Et nous voilà cinq autour du tonneau. Enfin de la table. Les cartes sont sorties. Yo-Ho-Ho ! Les paris fusent en fonction des atouts dans nos mains. Les sourires narquois fleurissent et les illusions se fanent. Trois vainqueurs, sur le même pli, ça n'est pas possible ! Pirates, sirènes, voiles blanches et Skull King sortent tour à tour et survolent les premiers tours. La patience n'est pas la qualité première des flibustiers, et pourtant il en faudra. Pas moins de dix manches seront nécessaires pour départager nos pirates. Et jusqu'à la dernière, tout peut basculer.

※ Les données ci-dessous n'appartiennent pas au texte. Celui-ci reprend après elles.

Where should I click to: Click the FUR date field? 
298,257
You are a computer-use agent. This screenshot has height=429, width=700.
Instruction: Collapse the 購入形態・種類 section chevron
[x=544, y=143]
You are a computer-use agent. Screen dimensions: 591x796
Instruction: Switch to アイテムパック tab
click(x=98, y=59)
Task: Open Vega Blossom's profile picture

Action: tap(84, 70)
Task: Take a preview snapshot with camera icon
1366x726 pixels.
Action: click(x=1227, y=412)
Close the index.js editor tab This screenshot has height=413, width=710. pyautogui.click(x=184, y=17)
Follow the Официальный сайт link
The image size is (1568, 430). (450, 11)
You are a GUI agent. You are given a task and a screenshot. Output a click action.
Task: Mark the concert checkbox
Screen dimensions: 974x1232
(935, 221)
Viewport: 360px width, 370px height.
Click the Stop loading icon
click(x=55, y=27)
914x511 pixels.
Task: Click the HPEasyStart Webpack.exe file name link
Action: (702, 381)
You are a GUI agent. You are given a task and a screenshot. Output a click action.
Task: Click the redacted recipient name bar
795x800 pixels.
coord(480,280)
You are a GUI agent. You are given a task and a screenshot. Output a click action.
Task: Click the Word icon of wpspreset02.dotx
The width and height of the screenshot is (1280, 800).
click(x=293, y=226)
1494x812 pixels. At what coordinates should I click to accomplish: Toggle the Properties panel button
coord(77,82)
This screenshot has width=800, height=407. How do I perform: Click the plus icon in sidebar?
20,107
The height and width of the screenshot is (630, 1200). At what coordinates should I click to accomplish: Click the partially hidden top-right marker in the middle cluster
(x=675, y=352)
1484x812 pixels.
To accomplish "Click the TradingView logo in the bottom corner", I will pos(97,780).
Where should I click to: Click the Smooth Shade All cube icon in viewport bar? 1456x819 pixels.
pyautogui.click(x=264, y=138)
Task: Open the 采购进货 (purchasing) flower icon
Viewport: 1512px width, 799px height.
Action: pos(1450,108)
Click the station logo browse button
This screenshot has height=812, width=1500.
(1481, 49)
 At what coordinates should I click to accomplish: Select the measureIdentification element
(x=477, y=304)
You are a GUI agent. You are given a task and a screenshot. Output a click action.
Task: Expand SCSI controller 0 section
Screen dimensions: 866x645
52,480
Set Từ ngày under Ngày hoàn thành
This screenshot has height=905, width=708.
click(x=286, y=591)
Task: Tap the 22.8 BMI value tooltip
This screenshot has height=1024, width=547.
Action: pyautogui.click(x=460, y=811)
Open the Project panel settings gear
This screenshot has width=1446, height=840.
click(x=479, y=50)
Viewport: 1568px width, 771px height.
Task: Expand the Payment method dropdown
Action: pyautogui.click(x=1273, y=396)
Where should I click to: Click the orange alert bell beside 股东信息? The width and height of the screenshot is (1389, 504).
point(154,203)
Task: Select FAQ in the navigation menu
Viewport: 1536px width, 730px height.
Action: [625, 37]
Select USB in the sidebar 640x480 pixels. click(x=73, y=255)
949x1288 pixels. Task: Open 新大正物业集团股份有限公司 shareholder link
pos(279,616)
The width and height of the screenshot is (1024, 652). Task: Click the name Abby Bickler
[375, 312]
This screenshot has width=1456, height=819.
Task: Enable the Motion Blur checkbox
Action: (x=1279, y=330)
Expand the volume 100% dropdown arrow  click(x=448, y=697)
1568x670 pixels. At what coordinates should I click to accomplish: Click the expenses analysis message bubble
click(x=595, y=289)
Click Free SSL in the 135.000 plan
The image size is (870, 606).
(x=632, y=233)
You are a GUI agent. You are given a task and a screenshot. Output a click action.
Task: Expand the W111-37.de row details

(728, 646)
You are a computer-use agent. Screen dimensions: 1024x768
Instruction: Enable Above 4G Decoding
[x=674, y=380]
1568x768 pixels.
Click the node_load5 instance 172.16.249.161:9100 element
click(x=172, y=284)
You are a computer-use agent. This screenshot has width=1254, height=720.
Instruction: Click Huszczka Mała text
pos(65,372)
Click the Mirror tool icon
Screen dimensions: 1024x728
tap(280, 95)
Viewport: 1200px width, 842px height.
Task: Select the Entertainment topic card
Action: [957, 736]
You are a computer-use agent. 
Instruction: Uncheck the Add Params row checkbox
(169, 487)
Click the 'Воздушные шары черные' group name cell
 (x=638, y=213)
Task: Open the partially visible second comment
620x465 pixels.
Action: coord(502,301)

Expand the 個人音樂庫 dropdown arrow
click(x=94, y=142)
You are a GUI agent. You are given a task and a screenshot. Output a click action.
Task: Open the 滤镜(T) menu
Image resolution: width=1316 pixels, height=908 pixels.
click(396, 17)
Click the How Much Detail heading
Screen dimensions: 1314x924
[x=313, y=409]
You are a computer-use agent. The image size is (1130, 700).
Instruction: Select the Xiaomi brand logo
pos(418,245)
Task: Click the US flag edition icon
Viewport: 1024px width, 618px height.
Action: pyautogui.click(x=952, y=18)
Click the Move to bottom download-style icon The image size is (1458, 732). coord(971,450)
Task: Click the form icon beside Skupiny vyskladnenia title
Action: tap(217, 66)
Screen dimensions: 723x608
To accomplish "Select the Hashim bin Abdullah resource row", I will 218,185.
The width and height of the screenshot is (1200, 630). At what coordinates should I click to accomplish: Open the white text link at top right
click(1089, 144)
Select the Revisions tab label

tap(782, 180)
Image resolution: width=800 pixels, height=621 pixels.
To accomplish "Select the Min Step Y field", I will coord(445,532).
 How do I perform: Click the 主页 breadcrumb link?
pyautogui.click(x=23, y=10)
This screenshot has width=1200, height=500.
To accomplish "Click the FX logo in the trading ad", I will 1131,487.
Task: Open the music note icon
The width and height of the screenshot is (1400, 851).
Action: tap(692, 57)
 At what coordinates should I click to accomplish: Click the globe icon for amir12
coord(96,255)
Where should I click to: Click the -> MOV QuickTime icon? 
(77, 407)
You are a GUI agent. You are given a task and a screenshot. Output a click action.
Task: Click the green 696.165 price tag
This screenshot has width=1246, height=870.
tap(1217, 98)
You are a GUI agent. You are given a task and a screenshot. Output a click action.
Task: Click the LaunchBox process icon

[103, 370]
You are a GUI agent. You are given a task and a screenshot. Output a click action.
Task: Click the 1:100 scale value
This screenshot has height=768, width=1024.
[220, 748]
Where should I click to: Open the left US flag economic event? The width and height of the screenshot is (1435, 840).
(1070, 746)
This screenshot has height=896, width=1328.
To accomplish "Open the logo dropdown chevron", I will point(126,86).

L'ambiance s'en ressent. La bière (et le jus de pomme) dans les verres jaillit à chaque frappe de dépit sur la table. Les esprits s'échauffent gentiment. Dans la taverne, la musique résonne toujours plus fort. Les chambrages et les rires jaillissent de cette bruyante et sympathique assemblée.
C'est la dernière manche. Je suis en tête assez largement. Ma dernière main est plutôt minable et dépourvue d'atout. Je tente alors de finir sur un coup d'éclat et annonce que je ne gagnerai aucun pli. Ça n'a évidemment aucun sens, mais il faut croire qu'avec l'alcool, mon sang de pirate s'est mis à bouillonner. Les cartes se succèdent au centre de la table. Tout se passe bien jusqu'au dernier round. Je jubile, il ne me reste qu'un 3 bleu dans la main. Tous les atouts sont passés, j'entrevois déjà la lumière et les hourras de la foule en délire. Et c'est le drame ! Un sourire plein de fourberie en coin, Papi ouvre avec le 2 bleu. Horreur, j'ai mal compté ! Je pose mon 3 et prends la main. Les trois autres cartes n'y peuvent plus rien. Je prends cent points de pénalité. Triomphant, Papi me tape sur l'épaule. Il me glisse à l'oreille que ça n'est pas au vieux perroquet qu'on apprend à jouer de la trompette. Ou un truc du genre, mon esprit s'est embrumé.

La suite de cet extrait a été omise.